Error in keras sparse_categorical_crossentropy loss function


I am trying a deep neural network prediction but getting error:

InvalidArgumentError: logits and labels must have the same first dimension, got logits shape [32,4] and labels shape [128]

Here are the features:

new_features.shape
(19973, 8)

new_features[0].shape
(8,)

Here are the label/output

output.shape
(19973, 4)

output[0].shape
(4,)

Here is the keras code

model = Sequential(
  [
    Dense(units=8, input_shape=new_features[0].shape, name="layer1"),
    Dense(units=1024, activation="relu", name="layer2"),
    Dense(units=1024, activation="relu", name="layer3"),
    Dense(units=4,  name="layer4", activation="softmax"),
  ]
)

model.compile(optimizer='adam', loss='sparse_categorical_crossentropy')
model.fit(new_features, output, epochs=2)

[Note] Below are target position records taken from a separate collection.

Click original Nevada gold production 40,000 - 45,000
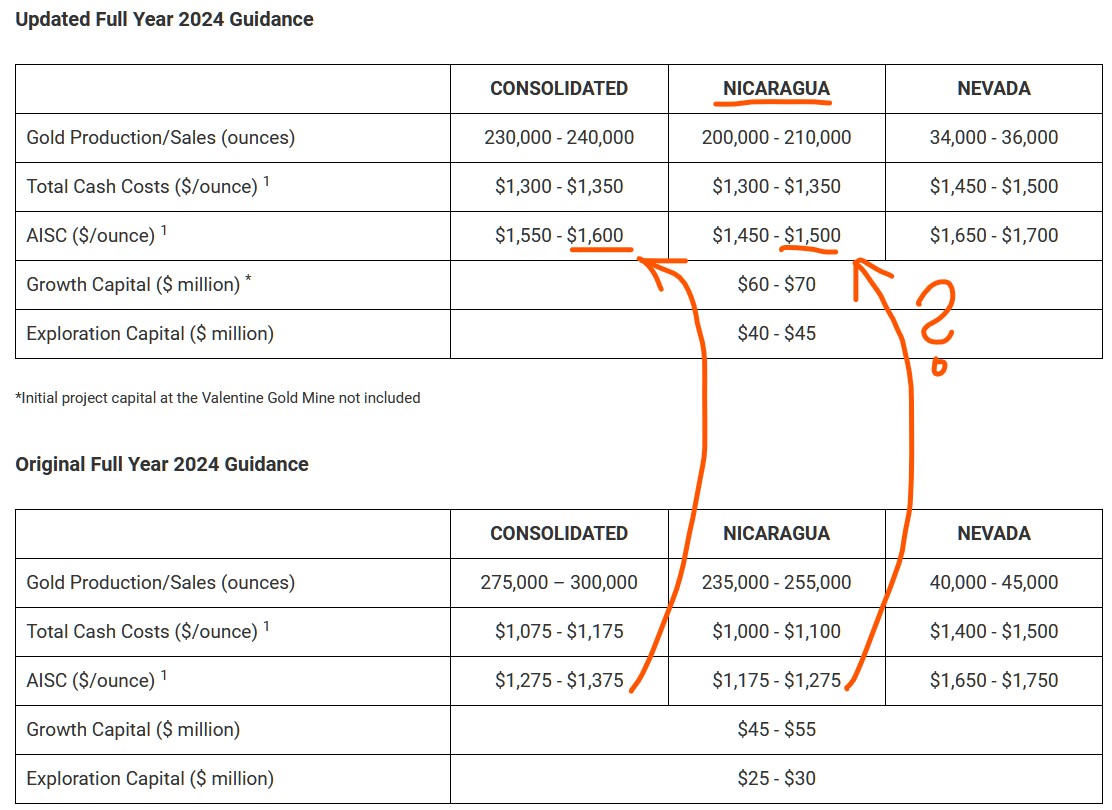This screenshot has height=810, width=1112. pyautogui.click(x=994, y=582)
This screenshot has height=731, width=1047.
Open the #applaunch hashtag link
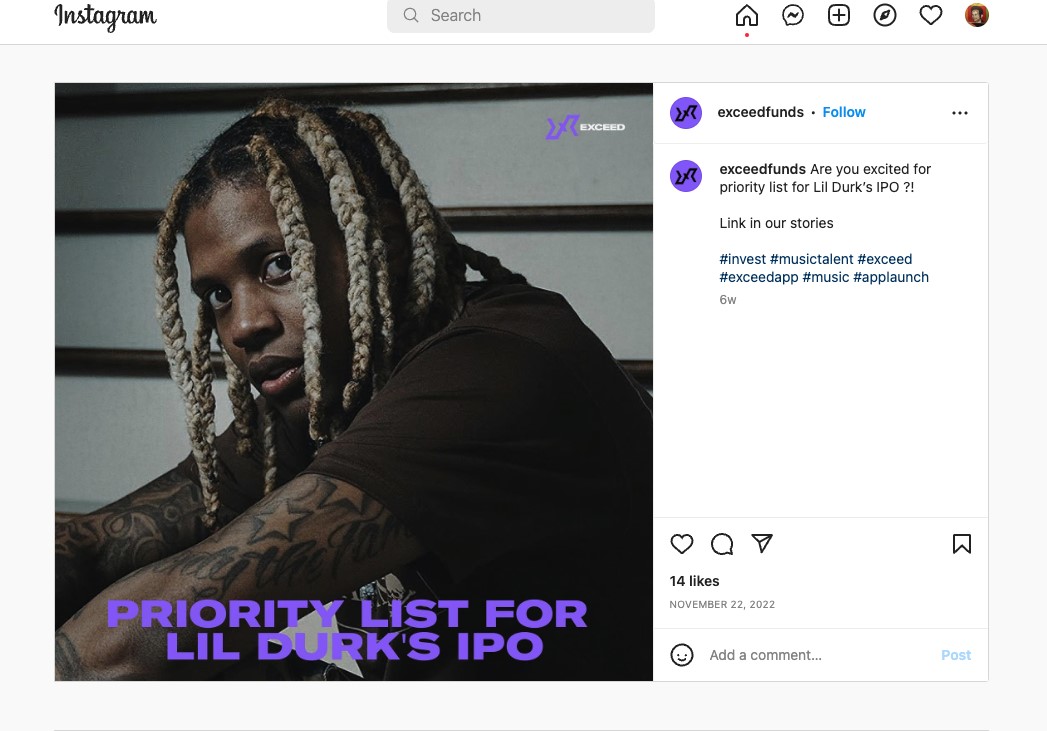point(891,277)
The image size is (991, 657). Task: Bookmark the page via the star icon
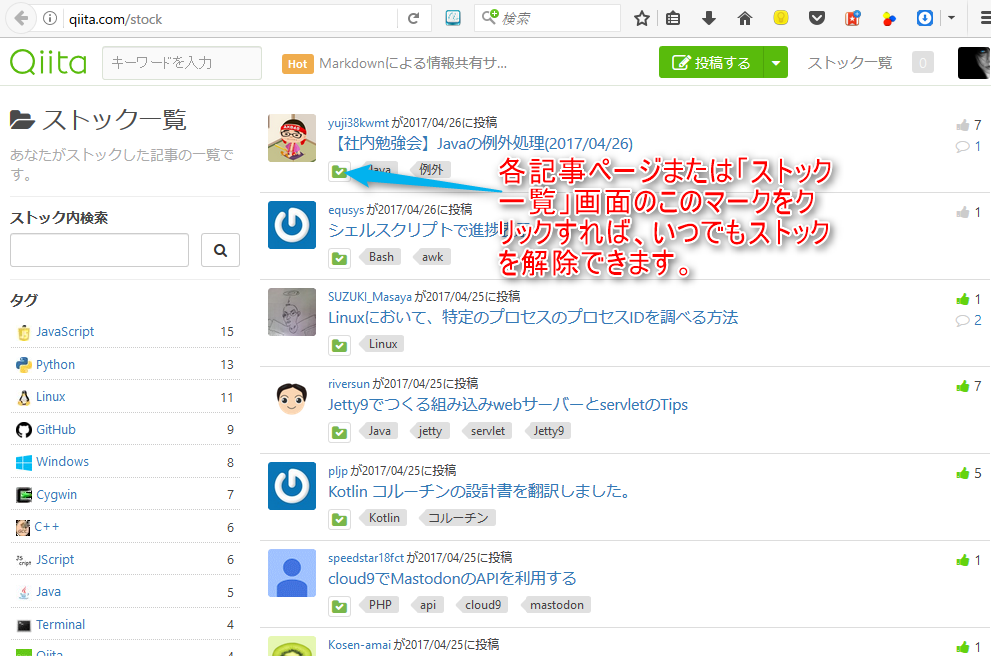pyautogui.click(x=641, y=17)
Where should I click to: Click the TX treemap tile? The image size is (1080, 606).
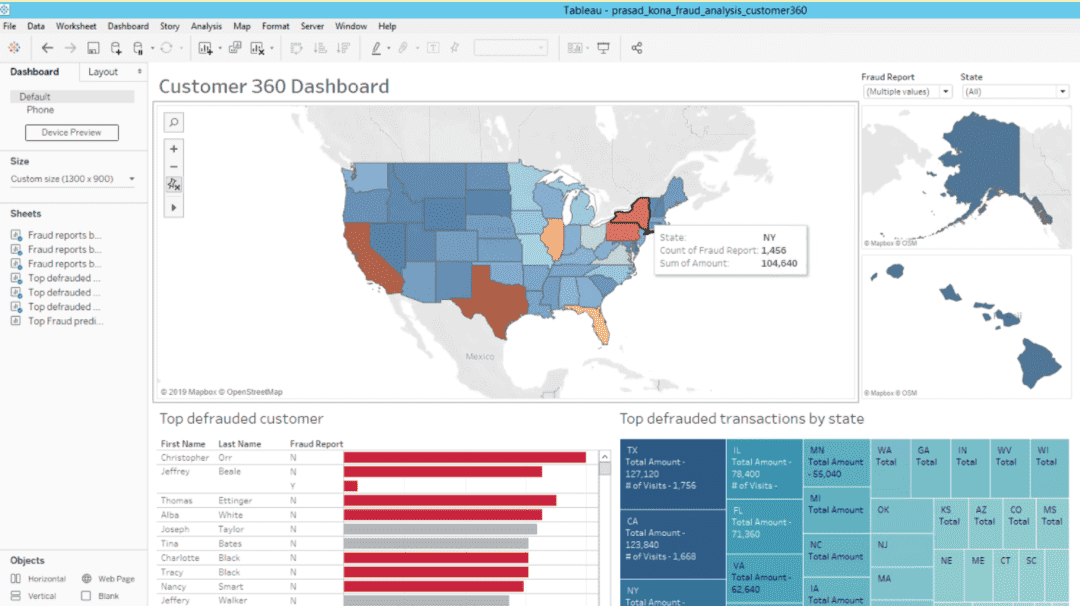tap(671, 472)
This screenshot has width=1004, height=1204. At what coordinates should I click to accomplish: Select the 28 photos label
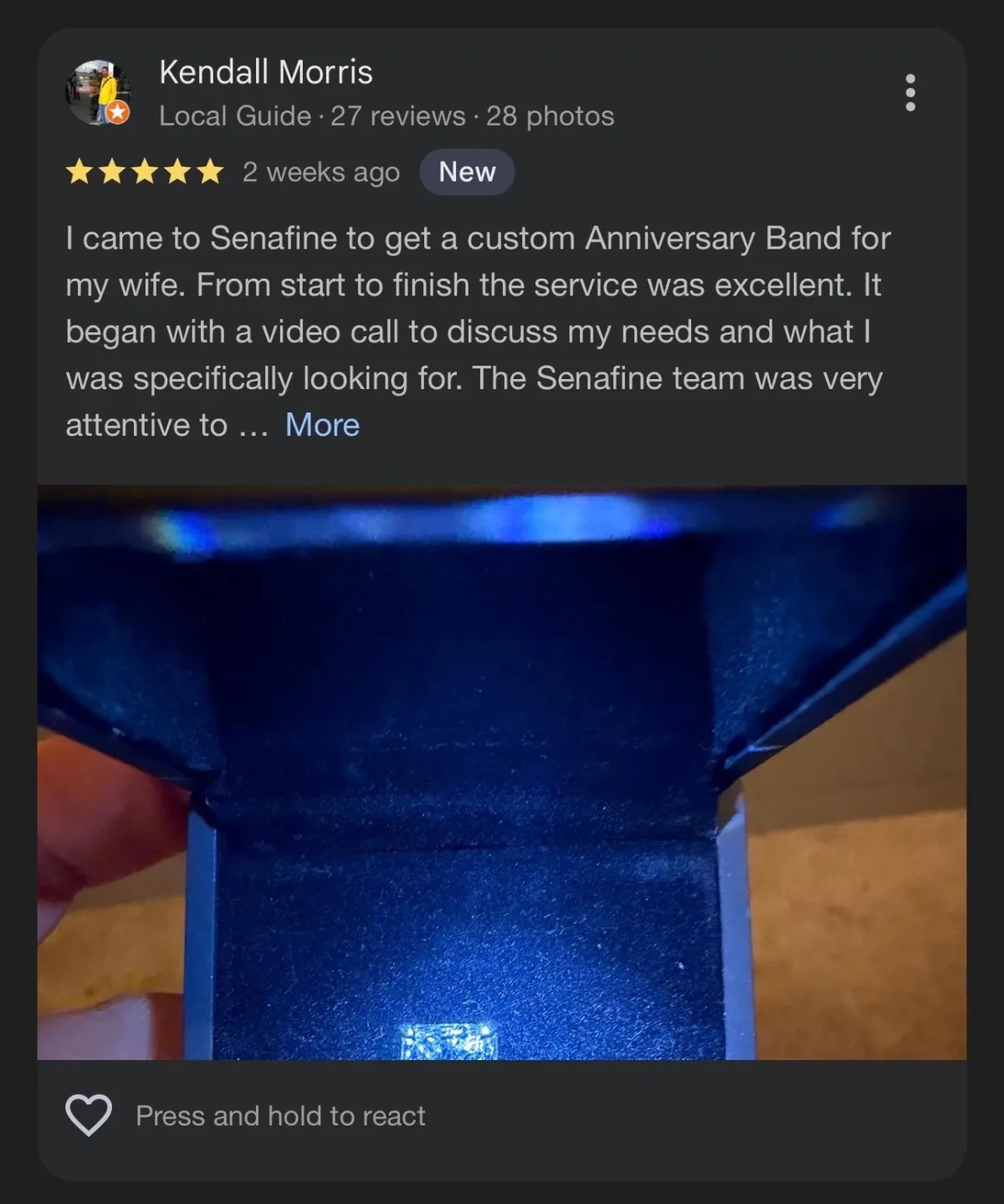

The features and labels contain float values.


Solution

  • The problem is in your target shape. First of all your target in classification problems must be int

    if you have 1D integer encoded target you can use sparse_categorical_crossentropy as loss function

    X = np.random.randint(0,10, (1000,100))
    y = np.random.randint(0,3, 1000)
    
    model = Sequential([
        Dense(128, input_dim = 100),
        Dense(3, activation='softmax'),
    ])
    model.summary()
    model.compile(loss='sparse_categorical_crossentropy',optimizer='adam',metrics=['accuracy'])
    history = model.fit(X, y, epochs=3)
    

    Otherwise, if you have one-hot encoded your target in order to have 2D shape (n_samples, n_class) you can use categorical_crossentropy

    X = np.random.randint(0,10, (1000,100))
    y = pd.get_dummies(np.random.randint(0,3, 1000)).values
    
    model = Sequential([
        Dense(128, input_dim = 100),
        Dense(3, activation='softmax'),
    ])
    model.summary()
    model.compile(loss='categorical_crossentropy',optimizer='adam',metrics=['accuracy'])
    history = model.fit(X, y, epochs=3)